Ferner müsste B bösgläubig hinsichtlich seines Besitzrechts gewesen sein. Angesichts seiner Kenntnis der Nichtigkeit des Mietvertrags zwischen M und E, war B bei Besitzerwerb bösgläubig im Sinne des § 990 I 1 BGB.
Damit liegen die Voraussetzungen des §§ 987 I, 990 I 1 BGB vor. B schuldet Wertersatz für die Nutzungen des Autos in Gestalt der Gebrauchsvorteile.
Gleichzeitig ist jedoch zu berücksichtigen, dass M seine mietvertragliche Pflicht zur rechtsmangelfreien Gebrauchsüberlassung der Sache aus § 536 III BGB verletzt hat. Folglich hat er dem B nach § 280 I BGB den Schaden zu ersetzen, den B durch die Leistung von Nutzungsersatz an E erleidet. Dies gilt auch dann, wenn M selbst weder bösgläubig noch verklagt war.

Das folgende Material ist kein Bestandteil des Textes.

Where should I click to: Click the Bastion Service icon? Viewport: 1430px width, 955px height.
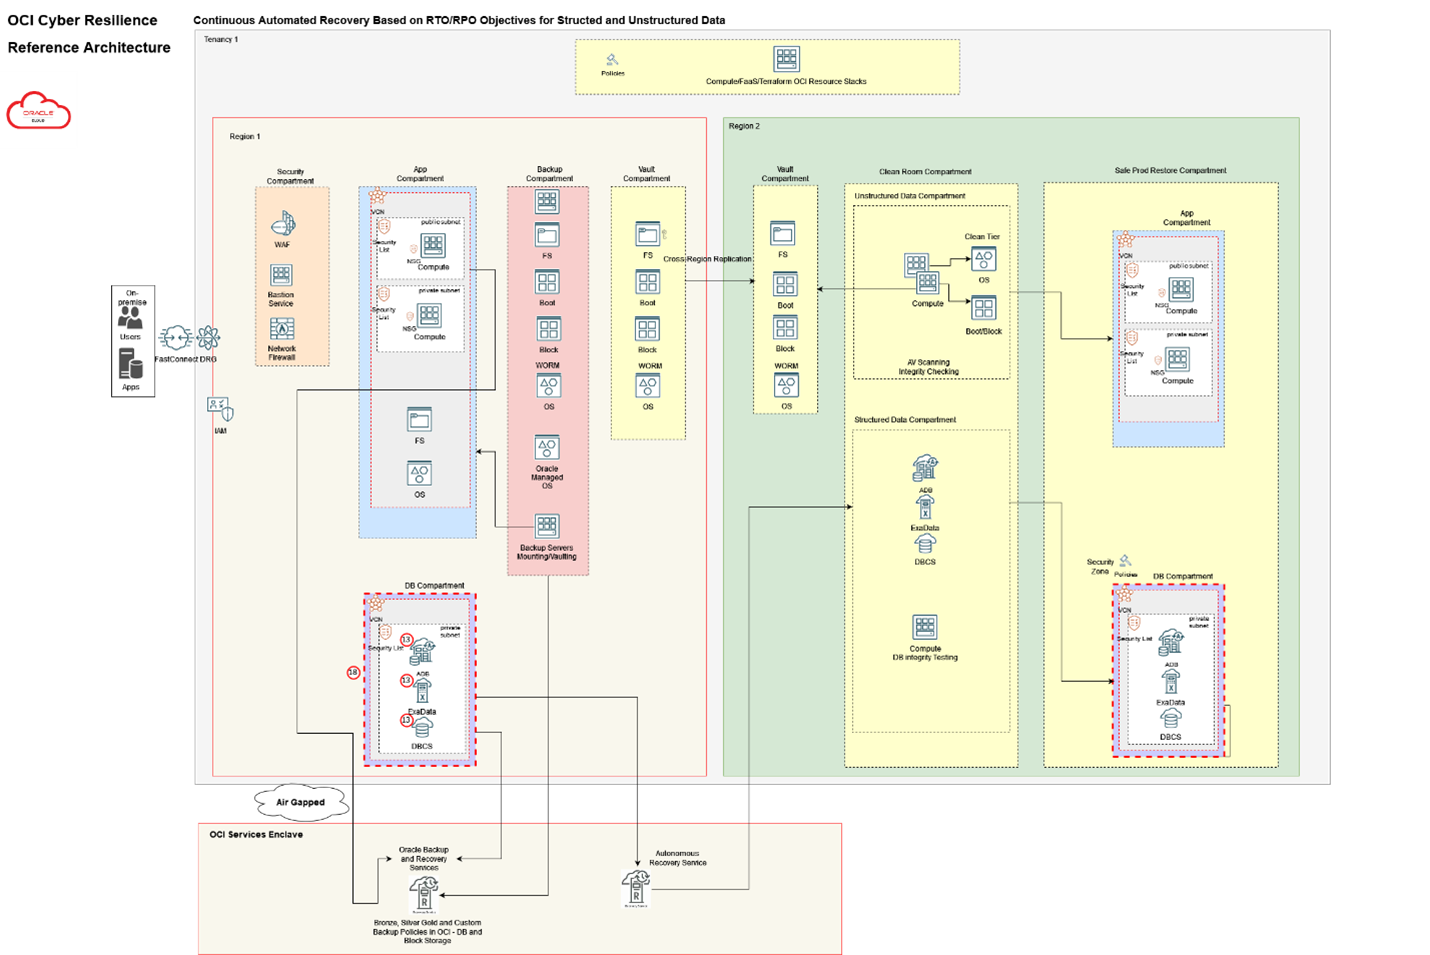point(281,275)
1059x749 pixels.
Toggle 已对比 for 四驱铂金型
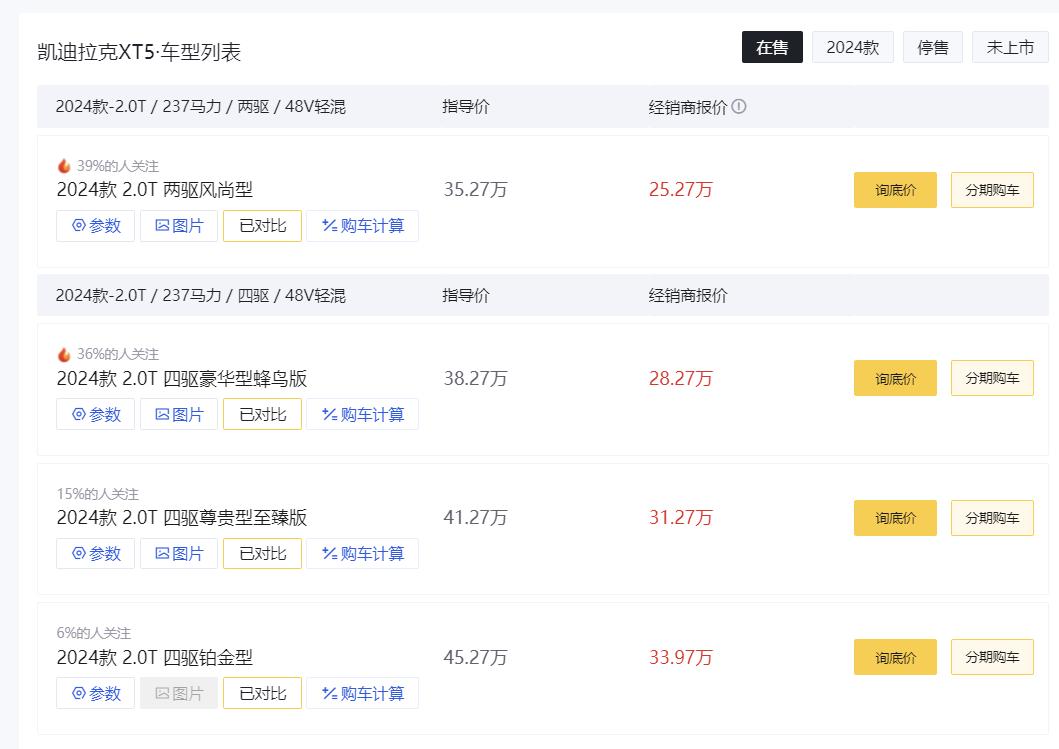coord(262,693)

Da § 993 I BGB am Ende aber den redlichen und unverklagten Besitzer (hier M) privilegiert und diese Privilegierung nicht durch eine schuldrechtliche Schadensersatzpflicht unterlaufen werden soll, haftet nach § 991 I ein bösgläubiger Besitzmittler dem Eigentümer nur, wenn der mittelbare Besitzer selbst bösgläubig oder verklagt ist.
Dementsprechend ist statt §§ 987 I, 990 I 1 BGB, der § 991 I BGB anzuwenden. Dieser setzt für eine Nutzungsersatzpflicht des unmittelbaren Besitzers B voraus, dass der mittelbare Besitzer M bösgläubig oder verklagt war. Dies ist nicht der Fall.

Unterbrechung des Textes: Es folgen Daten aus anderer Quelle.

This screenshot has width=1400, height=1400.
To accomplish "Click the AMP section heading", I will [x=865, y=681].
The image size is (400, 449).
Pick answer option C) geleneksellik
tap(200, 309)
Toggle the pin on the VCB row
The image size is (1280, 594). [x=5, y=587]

Damit hat E keinen Anspruch auf Nutzungsersatz aus § 991 I BGB gegen B.
Gesetzesverweis
Sofern es in deinem Bundesland zulässig ist, kommentiere dir den § 991 I BGB neben § 990 I BGB, um nicht zu vergessen, dass dieser bei gestuftem Besitz Anwendung findet.